Inhaled benzene reduces aspects of cell-mediated tumor surveillance in mice

Abstract

Benzene is a potent bone marrow toxicant with particular activity against lymphocytes. Despite the recognized effects of benzene on lymphocyte populations, few data exist concerning the effects of benzene on in vivo immune responses. We have been conducting a series of studies concerning the effects of inhaled benzene on murine cell-mediated immune responses. The studies in this report involve the interaction of inhaled benzene with some of those cell-mediated immune responses associated with tumor surveillance. Exposures to 100 ppm benzene (5 days/week × 20 weeks) induced lethal tumor growth in 9/10 C57B1/6 mice inoculated with 10 4 viable PYB6 tumor cells. Lethal tumor incidences in air controls and mice exposed to lower benzene concentrations were 3 10 or less. Exposures to 100 ppm benzene (5 days/week × 4 weeks) also reduced the tumor lytic abilities of cytotoxic T lymphocytes as determined by 51Cr-release assays. In addition, splenocytes taken from mice exposed to 10 or 100 ppm benzene (5 days/week × 4 weeks) exhibited delays in peak mixed leukocyte responses. Coculture experiments demonstrated that these delays were not due to an induction of suppressor cell activity by benzene.

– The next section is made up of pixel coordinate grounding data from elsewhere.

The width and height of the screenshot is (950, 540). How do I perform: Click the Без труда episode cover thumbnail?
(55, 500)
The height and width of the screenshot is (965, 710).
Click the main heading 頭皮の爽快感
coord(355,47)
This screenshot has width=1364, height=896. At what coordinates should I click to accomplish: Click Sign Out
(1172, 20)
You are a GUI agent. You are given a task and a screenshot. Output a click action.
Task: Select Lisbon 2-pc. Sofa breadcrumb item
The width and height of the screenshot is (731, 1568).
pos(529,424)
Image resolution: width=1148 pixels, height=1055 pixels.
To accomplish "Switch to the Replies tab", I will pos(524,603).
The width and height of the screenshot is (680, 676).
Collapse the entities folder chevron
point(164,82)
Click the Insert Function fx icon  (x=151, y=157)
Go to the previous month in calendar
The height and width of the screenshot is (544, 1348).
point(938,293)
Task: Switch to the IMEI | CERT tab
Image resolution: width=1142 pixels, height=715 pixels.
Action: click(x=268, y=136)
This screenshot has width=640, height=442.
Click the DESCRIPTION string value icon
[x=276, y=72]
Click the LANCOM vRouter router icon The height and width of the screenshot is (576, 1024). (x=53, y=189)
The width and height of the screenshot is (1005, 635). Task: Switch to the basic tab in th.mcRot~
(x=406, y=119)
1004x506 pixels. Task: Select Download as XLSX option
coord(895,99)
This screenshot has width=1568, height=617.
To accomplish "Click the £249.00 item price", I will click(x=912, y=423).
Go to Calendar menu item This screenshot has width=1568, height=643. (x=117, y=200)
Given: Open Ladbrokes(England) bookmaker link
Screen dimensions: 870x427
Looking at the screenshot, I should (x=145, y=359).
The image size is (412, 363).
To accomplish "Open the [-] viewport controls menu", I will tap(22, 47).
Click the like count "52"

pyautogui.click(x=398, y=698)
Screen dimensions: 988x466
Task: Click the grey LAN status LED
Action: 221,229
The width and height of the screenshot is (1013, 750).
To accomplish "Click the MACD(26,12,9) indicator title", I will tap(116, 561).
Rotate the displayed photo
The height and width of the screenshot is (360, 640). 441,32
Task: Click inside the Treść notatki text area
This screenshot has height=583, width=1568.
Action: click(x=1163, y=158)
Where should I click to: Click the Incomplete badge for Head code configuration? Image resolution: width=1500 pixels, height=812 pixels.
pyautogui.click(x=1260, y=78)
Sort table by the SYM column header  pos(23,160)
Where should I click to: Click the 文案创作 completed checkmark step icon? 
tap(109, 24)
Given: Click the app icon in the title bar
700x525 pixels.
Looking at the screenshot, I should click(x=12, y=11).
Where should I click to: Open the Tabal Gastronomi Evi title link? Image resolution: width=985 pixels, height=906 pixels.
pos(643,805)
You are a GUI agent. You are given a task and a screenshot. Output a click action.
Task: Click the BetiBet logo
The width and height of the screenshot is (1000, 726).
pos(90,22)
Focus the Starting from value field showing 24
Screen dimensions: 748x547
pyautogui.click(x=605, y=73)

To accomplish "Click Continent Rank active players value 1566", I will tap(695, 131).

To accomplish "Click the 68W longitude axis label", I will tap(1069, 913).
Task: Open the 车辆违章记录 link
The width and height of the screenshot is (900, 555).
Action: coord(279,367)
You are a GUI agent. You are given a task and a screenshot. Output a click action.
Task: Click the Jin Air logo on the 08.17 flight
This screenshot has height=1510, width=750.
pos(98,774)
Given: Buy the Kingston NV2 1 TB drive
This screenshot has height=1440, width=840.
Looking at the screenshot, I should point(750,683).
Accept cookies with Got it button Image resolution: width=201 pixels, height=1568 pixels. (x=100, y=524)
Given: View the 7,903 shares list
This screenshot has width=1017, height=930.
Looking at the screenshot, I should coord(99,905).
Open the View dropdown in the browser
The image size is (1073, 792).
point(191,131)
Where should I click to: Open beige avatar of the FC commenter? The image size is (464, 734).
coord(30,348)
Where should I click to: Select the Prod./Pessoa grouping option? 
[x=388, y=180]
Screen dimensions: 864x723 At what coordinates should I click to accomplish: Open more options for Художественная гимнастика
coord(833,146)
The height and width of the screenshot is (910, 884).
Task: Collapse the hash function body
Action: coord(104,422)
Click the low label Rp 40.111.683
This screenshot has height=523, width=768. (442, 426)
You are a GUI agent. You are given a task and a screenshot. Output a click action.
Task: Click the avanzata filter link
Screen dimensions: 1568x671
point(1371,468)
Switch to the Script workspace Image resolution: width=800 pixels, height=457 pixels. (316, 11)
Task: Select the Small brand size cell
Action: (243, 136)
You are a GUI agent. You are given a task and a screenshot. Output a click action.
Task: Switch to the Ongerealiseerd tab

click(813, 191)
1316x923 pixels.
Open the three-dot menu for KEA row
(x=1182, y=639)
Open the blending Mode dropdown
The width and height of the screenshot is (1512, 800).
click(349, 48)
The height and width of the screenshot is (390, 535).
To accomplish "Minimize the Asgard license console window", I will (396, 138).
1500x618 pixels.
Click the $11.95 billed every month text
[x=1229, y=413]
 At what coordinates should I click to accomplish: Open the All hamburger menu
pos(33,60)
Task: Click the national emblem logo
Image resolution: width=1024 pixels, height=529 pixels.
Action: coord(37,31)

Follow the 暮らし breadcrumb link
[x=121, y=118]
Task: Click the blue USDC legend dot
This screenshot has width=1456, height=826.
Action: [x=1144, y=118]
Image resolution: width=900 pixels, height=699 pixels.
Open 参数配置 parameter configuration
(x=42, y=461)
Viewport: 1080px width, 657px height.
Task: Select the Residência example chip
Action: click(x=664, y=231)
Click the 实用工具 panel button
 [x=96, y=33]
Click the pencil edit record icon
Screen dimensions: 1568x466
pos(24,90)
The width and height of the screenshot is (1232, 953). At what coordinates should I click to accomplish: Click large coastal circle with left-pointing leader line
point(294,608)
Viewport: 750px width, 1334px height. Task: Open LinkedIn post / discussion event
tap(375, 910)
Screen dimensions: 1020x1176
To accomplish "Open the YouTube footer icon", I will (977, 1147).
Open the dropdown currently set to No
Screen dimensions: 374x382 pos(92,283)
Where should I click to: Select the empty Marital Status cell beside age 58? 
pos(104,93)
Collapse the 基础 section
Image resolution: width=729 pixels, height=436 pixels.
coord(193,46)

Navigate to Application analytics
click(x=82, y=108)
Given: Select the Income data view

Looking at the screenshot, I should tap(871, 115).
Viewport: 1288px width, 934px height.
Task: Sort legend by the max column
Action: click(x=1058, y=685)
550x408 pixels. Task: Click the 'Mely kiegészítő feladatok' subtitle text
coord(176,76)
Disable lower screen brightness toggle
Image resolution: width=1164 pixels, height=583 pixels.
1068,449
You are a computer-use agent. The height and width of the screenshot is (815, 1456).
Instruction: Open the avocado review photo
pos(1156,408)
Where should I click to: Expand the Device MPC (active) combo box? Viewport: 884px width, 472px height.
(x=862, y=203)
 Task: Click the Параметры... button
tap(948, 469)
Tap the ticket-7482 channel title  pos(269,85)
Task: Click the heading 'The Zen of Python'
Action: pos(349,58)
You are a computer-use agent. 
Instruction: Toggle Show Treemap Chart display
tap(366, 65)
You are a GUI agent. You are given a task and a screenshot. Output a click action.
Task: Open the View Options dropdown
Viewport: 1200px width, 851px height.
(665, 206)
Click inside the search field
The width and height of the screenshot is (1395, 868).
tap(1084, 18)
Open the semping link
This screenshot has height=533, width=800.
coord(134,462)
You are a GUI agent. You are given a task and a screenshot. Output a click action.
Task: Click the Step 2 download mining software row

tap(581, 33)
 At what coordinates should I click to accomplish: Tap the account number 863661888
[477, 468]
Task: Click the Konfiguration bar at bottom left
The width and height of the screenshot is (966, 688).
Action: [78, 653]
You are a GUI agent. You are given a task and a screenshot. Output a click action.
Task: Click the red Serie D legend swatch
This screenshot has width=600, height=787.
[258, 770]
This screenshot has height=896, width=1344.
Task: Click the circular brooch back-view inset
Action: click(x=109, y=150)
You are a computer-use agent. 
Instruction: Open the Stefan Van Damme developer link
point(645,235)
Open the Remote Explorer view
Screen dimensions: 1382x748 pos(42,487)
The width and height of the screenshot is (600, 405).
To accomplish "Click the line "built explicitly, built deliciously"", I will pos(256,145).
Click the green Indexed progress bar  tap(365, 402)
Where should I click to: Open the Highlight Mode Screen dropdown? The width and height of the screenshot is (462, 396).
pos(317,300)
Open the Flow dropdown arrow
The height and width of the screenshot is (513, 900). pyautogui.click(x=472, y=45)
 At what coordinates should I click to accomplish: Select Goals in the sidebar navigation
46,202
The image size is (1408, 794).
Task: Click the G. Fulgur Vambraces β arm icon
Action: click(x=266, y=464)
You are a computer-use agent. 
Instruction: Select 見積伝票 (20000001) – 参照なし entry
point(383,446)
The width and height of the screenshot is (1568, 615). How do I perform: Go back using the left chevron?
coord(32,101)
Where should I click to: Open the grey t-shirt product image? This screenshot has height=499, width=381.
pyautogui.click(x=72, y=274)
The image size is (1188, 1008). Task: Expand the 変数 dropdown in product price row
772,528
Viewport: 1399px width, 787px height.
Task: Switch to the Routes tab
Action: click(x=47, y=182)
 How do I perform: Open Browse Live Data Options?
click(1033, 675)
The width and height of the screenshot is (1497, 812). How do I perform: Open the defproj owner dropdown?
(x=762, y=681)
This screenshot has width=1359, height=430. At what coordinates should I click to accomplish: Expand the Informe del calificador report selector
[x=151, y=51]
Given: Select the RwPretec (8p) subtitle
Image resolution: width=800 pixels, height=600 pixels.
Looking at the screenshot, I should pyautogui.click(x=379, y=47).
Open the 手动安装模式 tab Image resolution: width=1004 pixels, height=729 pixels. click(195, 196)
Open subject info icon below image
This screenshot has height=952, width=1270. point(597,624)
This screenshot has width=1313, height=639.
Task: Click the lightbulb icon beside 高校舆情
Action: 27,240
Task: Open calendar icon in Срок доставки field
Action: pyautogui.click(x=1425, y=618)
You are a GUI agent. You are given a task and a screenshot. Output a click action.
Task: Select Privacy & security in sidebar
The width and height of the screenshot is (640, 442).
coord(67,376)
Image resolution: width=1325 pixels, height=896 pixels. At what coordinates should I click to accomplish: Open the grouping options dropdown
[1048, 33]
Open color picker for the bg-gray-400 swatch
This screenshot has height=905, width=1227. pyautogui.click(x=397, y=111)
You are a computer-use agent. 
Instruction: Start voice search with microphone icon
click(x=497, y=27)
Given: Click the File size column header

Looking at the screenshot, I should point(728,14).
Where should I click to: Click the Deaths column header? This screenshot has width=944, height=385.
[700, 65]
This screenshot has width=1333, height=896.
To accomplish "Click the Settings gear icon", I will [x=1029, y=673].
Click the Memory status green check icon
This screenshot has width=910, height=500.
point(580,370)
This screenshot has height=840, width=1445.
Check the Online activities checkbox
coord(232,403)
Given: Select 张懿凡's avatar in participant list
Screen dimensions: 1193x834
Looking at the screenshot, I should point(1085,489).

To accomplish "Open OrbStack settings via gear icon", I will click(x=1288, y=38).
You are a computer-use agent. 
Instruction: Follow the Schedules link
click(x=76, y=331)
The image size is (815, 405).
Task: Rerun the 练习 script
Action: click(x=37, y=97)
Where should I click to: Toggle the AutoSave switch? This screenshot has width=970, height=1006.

There were no alterations in the relative percentages of B cells, T cells, or T-cell subsets among splenocytes from animals exposed to any concentration of benzene tested. These results demonstrate that inhaled benzene can inhibit some of the processes associated with tumor surveillance, and that this inhibition is due, at least in part, to impairments of the functional abilities of some of the cells responsible for tumor surveillance.